Bai Mao Gen – Lalang Grass Rhizome – Rhizoma Imperatae

Bai Mao Gen

English Name: imperata, lalang grass rhizome

Pharmaceutical Name: Rhizoma Imperatae

Medica Category: Stop-Bleeding Herbs

Properties: Bai Mao Gen enters the Lung, Stomach, and Urinary Bladder channels; it is sweet in nature and cold in temperature.

What is Bai Mao Gen?:

The Chinese Herb Bai Mao Gen is the dried rhizome of a kind of grass known commonly as lalang grass (or cogongrass—Imperata cylindrica var. major (Nees) C.E.Hubb). It naturally grows in tropical/sub-tropical regions of Southeastern China and Taiwan (and across the Asia-Pacific region), commonly occupying a wide variety of habitats including grasslands, deforested areas, old fields, cultivated fields, riparian areas, and disturbed sites such as roadsides. The rhizomes are dug up in the late fall and dried for use as medicine.

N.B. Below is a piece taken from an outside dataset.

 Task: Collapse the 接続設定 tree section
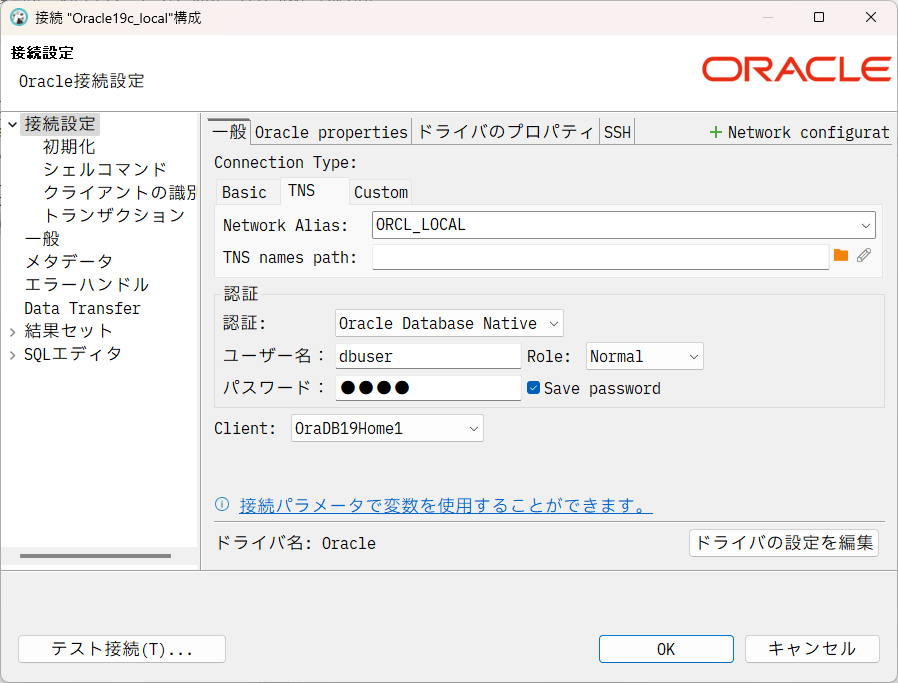[x=11, y=124]
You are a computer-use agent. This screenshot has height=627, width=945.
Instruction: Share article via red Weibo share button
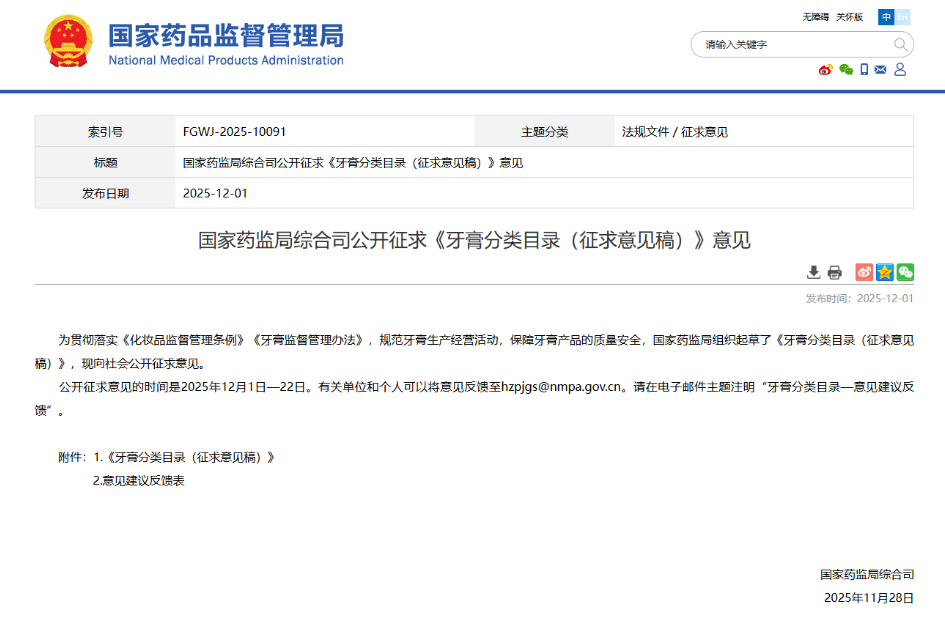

Traditional Chinese Medicine (TCM) Therapeutic Actions of Bai Mao Gen:

Bai Mao Gen cools the blood and stops bleeding in a variety of disorders with heat in the blood as the root cause (e.g. nosebleeds, coughing up blood, vomiting blood etc…). Its special quality is that is neither drying nor stagnating in nature, making it a good choice when a more drying or stagnating herb might be problematic/exacerbate other conditions.

Bai Mao Gen clears heat and promotes urination to treat re lin (heat dysuria syndrome) with blood in the urine by draining heat through the urine. This action of Bai Mao Gen makes it appropriate (in various combinations depending on presentation) to address edema and damp-heat jaundice as well.

Bai Mao Gen clears heat form the Lung and Stomach channels to address such clinical manifestations as cough with wheezing, nausea, vomiting, and irritability.

safety note:

this herb has a diuretic effect and should be used with caution/under supervision of a trained TCM practitioner when combined with pharmaceutical medications that have diuretic effects (such as chlorothiazide, hydrochlorothiazide, furosemide (Lasix), bumetanide (Bumex), and torsemide (Demadex)) to avoid potentially excessive loss of fluids and/or electrolytes.